### [Task goal]
In one to three sentences, explain why the text below on adverse action claims calls it unwise for an employer to wait and see whether the employee can substantiate the claim.

How is an allegation negated?

Where such a claim is made it is unwise for an employer to simply wait and see whether the employee can substantiate the claim. Because of the operation of a reserve onus, a presumption applies that the action was taken for the alleged reason, unless the employer proves otherwise. Courts will have regard to the ‘actual reason or intention behind the action’ – although “mere declarations of an innocent reason or intent in taking adverse action may not satisfy the onus on an employer if contrary inferences are available on the facts”.4 Faced with such a claim, employers need to be mindful of the fact that they will need to produce evidence to satisfy the court that a prohibited reason was not the reason or part of the reason that the action was taken.

For example, if a claim is made that an employee was dismissed because they made a bullying complaint about their manager, the court may find a link between the action taken and the complaint made, unless the employer takes steps to refute this allegation. This would involve the employer tendering evidence to confirm that the employee was dismissed for performance reasons, substantiated by the termination letter and the documented history of performance warnings or improvement plans that had been issued to that employee prior to the termination. It might also involve affidavit or oral evidence from the decision-maker about how they came to the decision to terminate.

Should employers agree to consent arbitration at the commission?

Recent changes introduced to the FW Act now allow parties dealing with an adverse action claim to agree to have the matter arbitrated by the FWC where conciliation has failed to resolve the matter, instead of having the matter determined within the federal courts system. In some circumstances, an employer may prefer to wait and see whether the person will take the further step of commencing court proceedings, rather than agreeing to consent arbitration. It will depend on factors such as how likely it is that court action would be taken, the representation available to the person, and how quickly the employer would like the matter to be brought to an end.

Can you minimise the risk of a claim?

While you may not always be able to avoid a claim being brought against you, especially where the circumstances surrounding the action taken are intertwined with other issues, you can take steps to mitigate the risk to your organisation. A good starting point is adhering to a strict practice of always providing reasons to employees for decisions, ensuring that these reasons are founded on established policies and procedures, and that the reasons are transparent, sound, defensible and clearly communicated.

Consistency in decision making is also an important factor, as it reduces the chances that different individuals are assessed against different criteria. Otherwise, if the difference between individuals who have engaged in the same conduct is that one has exercised a workplace right while the other hasn’t, or if one individual is a member of an employee association while the other is not, an organisation is more exposed to the risk of a claim.

Being aware of the entire circumstances surrounding a potential termination, or other action taken that may result in an employee’s position being altered to their prejudice, allows the employer to make a fully informed decision taking all the circumstances into account, and will reduce the risk that the action taken will be linked to a prohibited reason. Even if a claim is ultimately brought, being fully cognizant of all the circumstances and having acted in accordance with established policies and procedures in a transparent manner will mean that your organisation is better prepared to defend the claim.

### [Collected data]

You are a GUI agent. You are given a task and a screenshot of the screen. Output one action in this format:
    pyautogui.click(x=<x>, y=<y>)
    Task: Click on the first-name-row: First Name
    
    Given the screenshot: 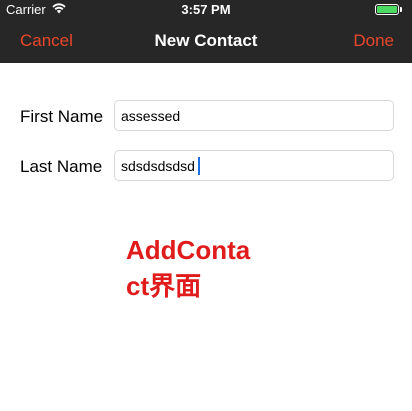 What is the action you would take?
    pyautogui.click(x=206, y=116)
    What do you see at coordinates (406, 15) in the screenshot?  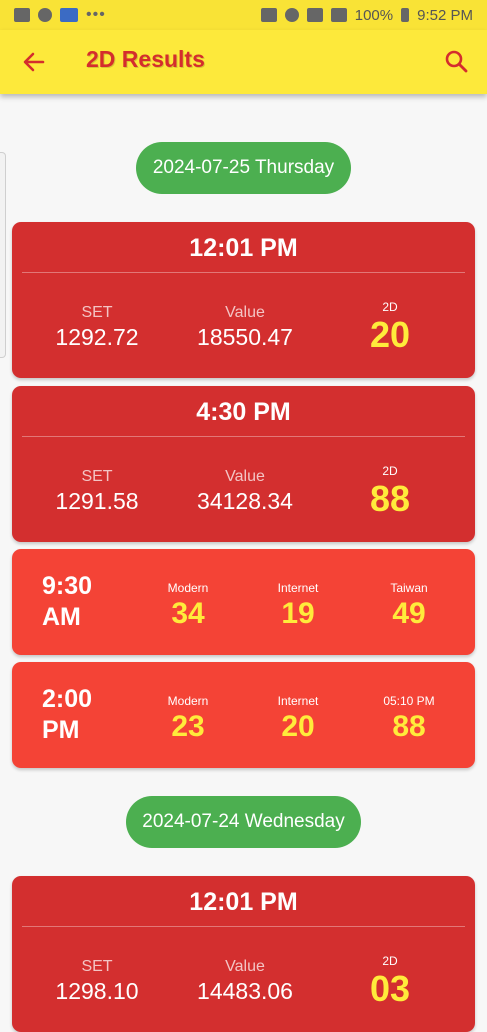 I see `battery-icon` at bounding box center [406, 15].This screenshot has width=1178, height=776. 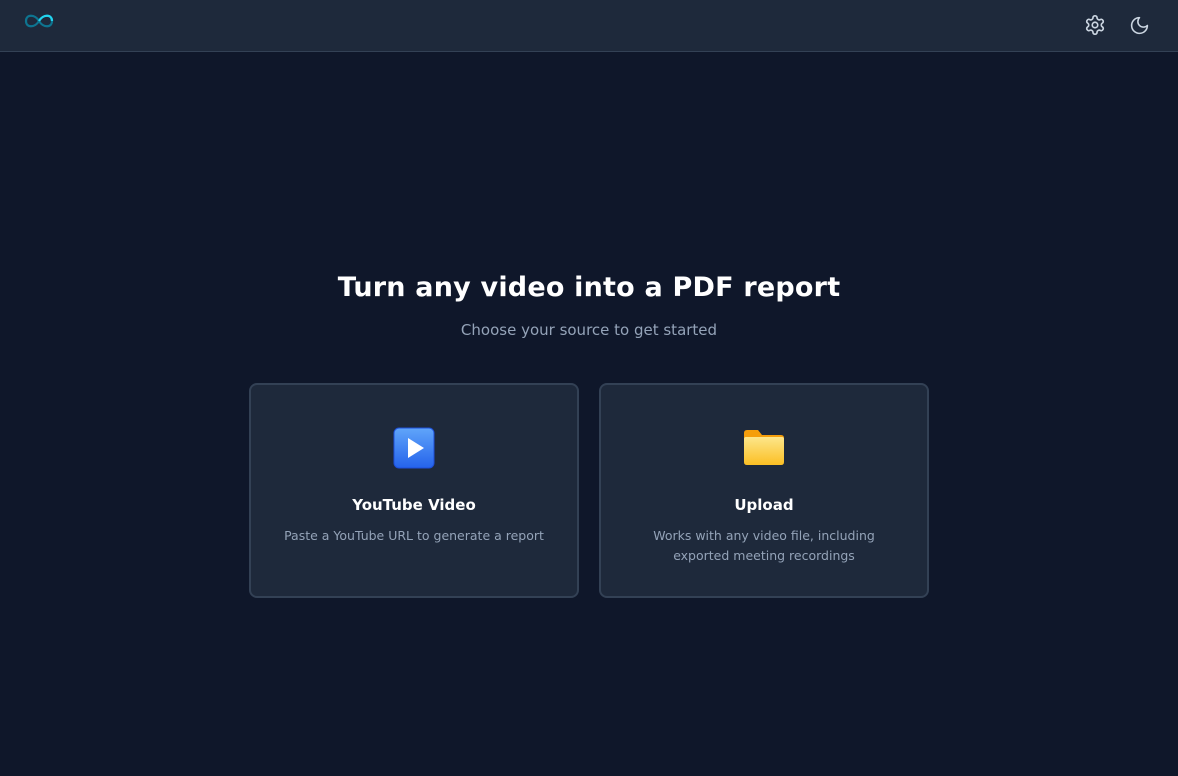 I want to click on theme-toggle-button, so click(x=1139, y=25).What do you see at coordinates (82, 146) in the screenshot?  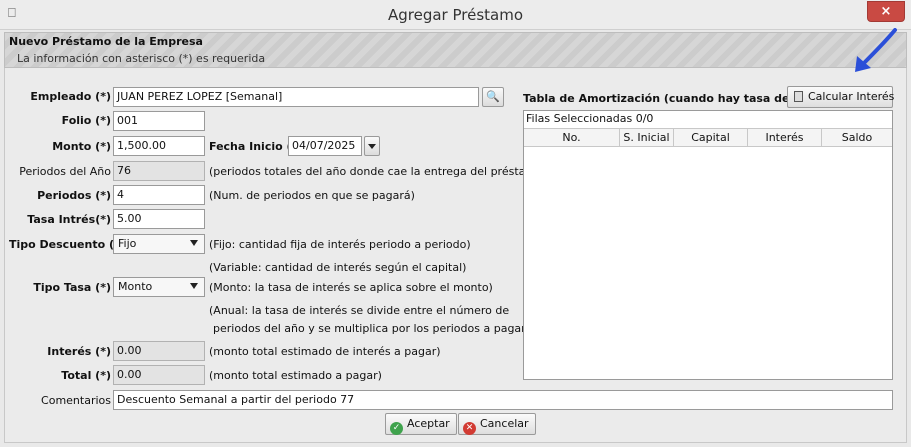 I see `monto-label: Monto (*)` at bounding box center [82, 146].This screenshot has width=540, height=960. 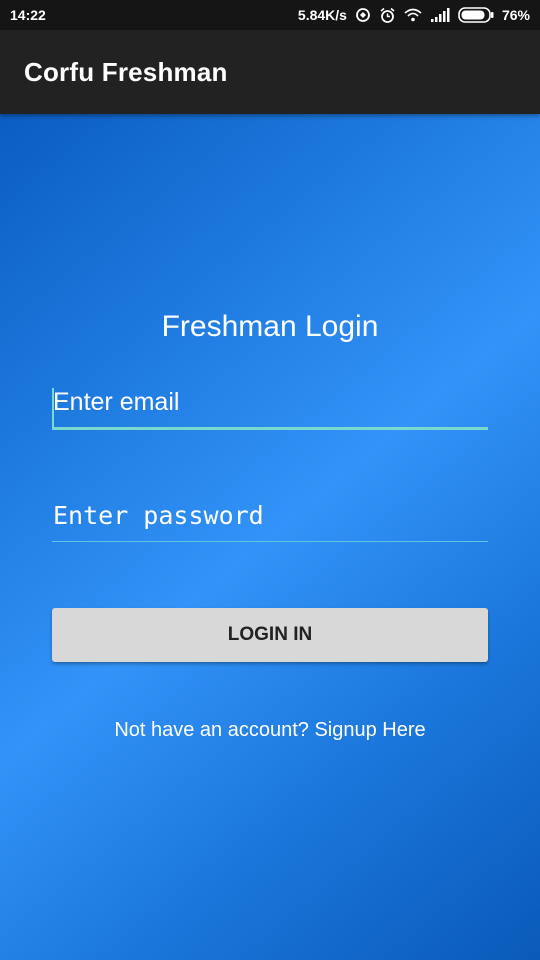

### [Output below]
Because of a reserve onus, the action is presumed to have been taken for the alleged reason unless the employer proves otherwise. The employer therefore has to produce evidence that satisfies the court that a prohibited reason was not the reason, or part of the reason, for the action.